--- begin RAW DATA ---

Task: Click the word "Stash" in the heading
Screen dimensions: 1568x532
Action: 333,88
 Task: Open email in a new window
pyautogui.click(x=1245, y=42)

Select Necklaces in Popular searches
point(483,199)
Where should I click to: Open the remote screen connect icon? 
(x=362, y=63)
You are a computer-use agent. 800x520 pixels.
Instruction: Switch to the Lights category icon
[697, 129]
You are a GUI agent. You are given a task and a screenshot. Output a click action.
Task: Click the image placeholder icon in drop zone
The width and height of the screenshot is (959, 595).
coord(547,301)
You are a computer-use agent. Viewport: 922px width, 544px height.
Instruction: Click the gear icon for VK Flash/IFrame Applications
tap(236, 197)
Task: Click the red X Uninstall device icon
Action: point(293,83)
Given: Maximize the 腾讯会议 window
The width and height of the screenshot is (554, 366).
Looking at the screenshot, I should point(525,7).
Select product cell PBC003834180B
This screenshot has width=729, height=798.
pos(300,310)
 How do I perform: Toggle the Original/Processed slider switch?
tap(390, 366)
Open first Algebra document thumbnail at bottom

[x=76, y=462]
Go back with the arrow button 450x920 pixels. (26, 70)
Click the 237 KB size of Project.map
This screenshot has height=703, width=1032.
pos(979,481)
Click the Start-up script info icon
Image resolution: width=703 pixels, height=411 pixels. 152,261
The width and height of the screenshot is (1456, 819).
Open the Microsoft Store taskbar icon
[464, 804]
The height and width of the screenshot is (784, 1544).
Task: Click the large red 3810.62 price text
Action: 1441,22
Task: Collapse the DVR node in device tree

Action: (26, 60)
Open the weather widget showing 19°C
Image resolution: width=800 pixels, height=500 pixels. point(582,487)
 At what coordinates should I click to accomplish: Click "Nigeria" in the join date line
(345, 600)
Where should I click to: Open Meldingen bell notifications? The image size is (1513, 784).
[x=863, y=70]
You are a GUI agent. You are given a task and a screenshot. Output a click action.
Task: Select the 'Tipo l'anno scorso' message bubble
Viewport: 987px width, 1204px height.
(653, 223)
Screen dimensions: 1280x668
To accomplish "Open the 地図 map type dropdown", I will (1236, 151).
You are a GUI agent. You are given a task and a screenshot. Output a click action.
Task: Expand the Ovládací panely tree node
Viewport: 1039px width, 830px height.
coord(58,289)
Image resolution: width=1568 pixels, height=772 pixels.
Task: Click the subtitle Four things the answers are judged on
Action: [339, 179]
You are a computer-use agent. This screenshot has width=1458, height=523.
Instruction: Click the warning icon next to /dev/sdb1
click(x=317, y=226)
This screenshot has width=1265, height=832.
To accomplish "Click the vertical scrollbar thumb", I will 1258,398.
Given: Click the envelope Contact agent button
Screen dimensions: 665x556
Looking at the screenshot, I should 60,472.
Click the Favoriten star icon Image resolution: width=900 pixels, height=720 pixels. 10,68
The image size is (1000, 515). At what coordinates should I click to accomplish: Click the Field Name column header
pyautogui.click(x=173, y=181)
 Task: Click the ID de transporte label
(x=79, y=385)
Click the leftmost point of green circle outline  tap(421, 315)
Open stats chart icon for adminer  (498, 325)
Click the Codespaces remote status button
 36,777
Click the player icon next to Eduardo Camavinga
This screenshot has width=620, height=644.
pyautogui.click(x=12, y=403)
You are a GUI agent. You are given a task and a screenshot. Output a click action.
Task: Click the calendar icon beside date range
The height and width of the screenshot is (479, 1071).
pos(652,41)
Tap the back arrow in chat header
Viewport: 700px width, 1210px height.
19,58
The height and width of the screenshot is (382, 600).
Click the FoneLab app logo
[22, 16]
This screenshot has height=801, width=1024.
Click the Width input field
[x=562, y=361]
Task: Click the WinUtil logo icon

--- end RAW DATA ---

**GIVEN INSTRUCTION:** Copy out every one of the items above word for word, with no changes.

**SOLUTION TO THIS PROBLEM:**
Task: Click the word "Stash" in the heading
Screen dimensions: 1568x532
Action: 333,88
 Task: Open email in a new window
pyautogui.click(x=1245, y=42)

Select Necklaces in Popular searches
point(483,199)
Where should I click to: Open the remote screen connect icon? 
(x=362, y=63)
You are a computer-use agent. 800x520 pixels.
Instruction: Switch to the Lights category icon
[697, 129]
You are a GUI agent. You are given a task and a screenshot. Output a click action.
Task: Click the image placeholder icon in drop zone
The width and height of the screenshot is (959, 595).
coord(547,301)
You are a computer-use agent. Viewport: 922px width, 544px height.
Instruction: Click the gear icon for VK Flash/IFrame Applications
tap(236, 197)
Task: Click the red X Uninstall device icon
Action: point(293,83)
Given: Maximize the 腾讯会议 window
The width and height of the screenshot is (554, 366).
Looking at the screenshot, I should point(525,7).
Select product cell PBC003834180B
This screenshot has width=729, height=798.
pos(300,310)
 How do I perform: Toggle the Original/Processed slider switch?
tap(390, 366)
Open first Algebra document thumbnail at bottom

[x=76, y=462]
Go back with the arrow button 450x920 pixels. (26, 70)
Click the 237 KB size of Project.map
This screenshot has height=703, width=1032.
pos(979,481)
Click the Start-up script info icon
Image resolution: width=703 pixels, height=411 pixels. 152,261
The width and height of the screenshot is (1456, 819).
Open the Microsoft Store taskbar icon
[464, 804]
The height and width of the screenshot is (784, 1544).
Task: Click the large red 3810.62 price text
Action: 1441,22
Task: Collapse the DVR node in device tree

Action: (26, 60)
Open the weather widget showing 19°C
Image resolution: width=800 pixels, height=500 pixels. point(582,487)
 At what coordinates should I click to accomplish: Click "Nigeria" in the join date line
(345, 600)
Where should I click to: Open Meldingen bell notifications? The image size is (1513, 784).
[x=863, y=70]
You are a GUI agent. You are given a task and a screenshot. Output a click action.
Task: Select the 'Tipo l'anno scorso' message bubble
Viewport: 987px width, 1204px height.
(653, 223)
Screen dimensions: 1280x668
To accomplish "Open the 地図 map type dropdown", I will (1236, 151).
You are a GUI agent. You are given a task and a screenshot. Output a click action.
Task: Expand the Ovládací panely tree node
Viewport: 1039px width, 830px height.
coord(58,289)
Image resolution: width=1568 pixels, height=772 pixels.
Task: Click the subtitle Four things the answers are judged on
Action: [339, 179]
You are a computer-use agent. This screenshot has width=1458, height=523.
Instruction: Click the warning icon next to /dev/sdb1
click(x=317, y=226)
This screenshot has width=1265, height=832.
To accomplish "Click the vertical scrollbar thumb", I will 1258,398.
Given: Click the envelope Contact agent button
Screen dimensions: 665x556
Looking at the screenshot, I should 60,472.
Click the Favoriten star icon Image resolution: width=900 pixels, height=720 pixels. 10,68
The image size is (1000, 515). At what coordinates should I click to accomplish: Click the Field Name column header
pyautogui.click(x=173, y=181)
 Task: Click the ID de transporte label
(x=79, y=385)
Click the leftmost point of green circle outline  tap(421, 315)
Open stats chart icon for adminer  (498, 325)
Click the Codespaces remote status button
 36,777
Click the player icon next to Eduardo Camavinga
This screenshot has width=620, height=644.
pyautogui.click(x=12, y=403)
You are a GUI agent. You are given a task and a screenshot. Output a click action.
Task: Click the calendar icon beside date range
The height and width of the screenshot is (479, 1071).
pos(652,41)
Tap the back arrow in chat header
Viewport: 700px width, 1210px height.
19,58
The height and width of the screenshot is (382, 600).
Click the FoneLab app logo
[22, 16]
This screenshot has height=801, width=1024.
Click the Width input field
[x=562, y=361]
Task: Click the WinUtil logo icon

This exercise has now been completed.